** START **

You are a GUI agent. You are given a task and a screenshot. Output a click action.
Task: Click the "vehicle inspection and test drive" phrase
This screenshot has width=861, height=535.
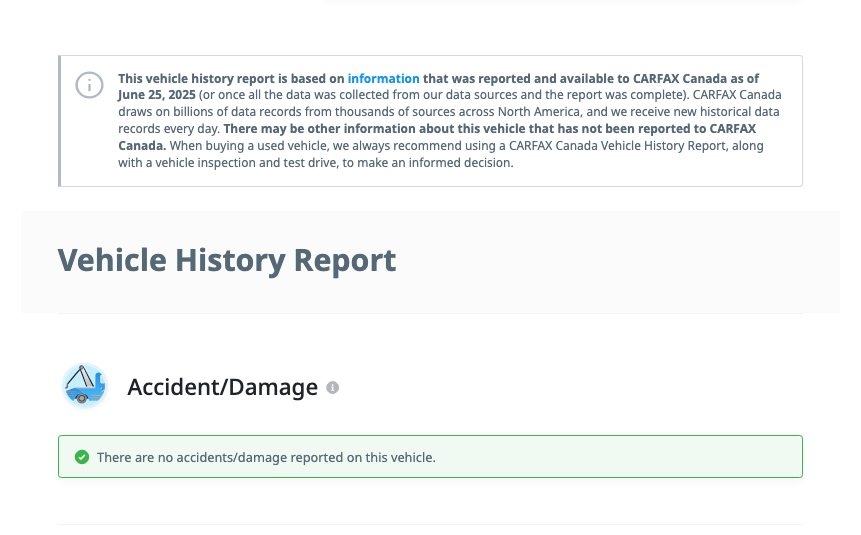tap(245, 163)
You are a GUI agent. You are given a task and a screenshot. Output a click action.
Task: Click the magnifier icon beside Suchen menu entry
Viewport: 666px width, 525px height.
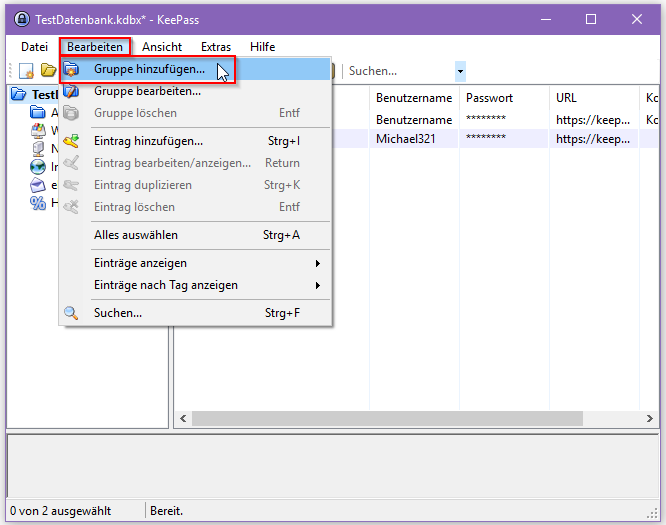click(x=71, y=313)

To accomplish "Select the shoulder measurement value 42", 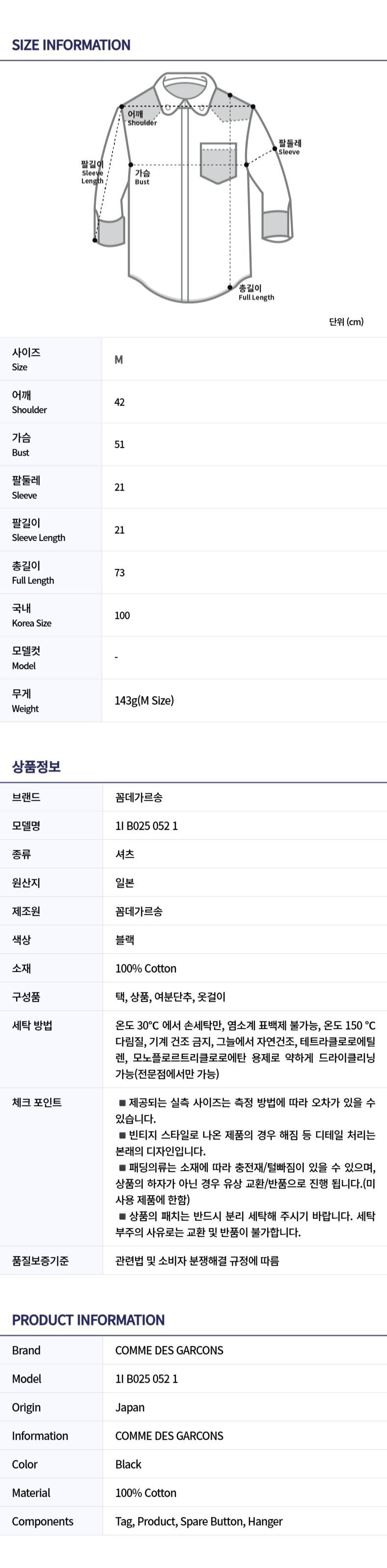I will tap(119, 403).
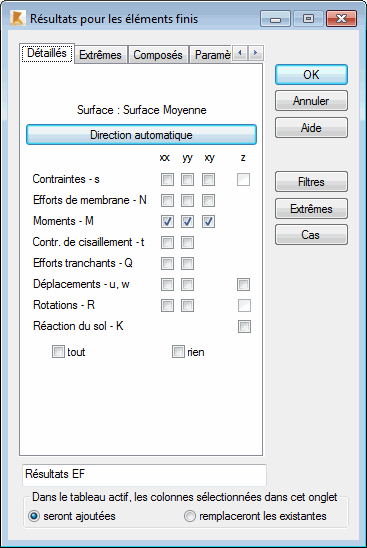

** END **

Return the part of the data that opens with its first line and closes with the line containing "tap(245, 163)", both included, copied word for word without the pictures.

You are a GUI agent. You are given a task and a screenshot. Output a click action.
Task: Click the "vehicle inspection and test drive" phrase
This screenshot has width=861, height=535.
tap(245, 163)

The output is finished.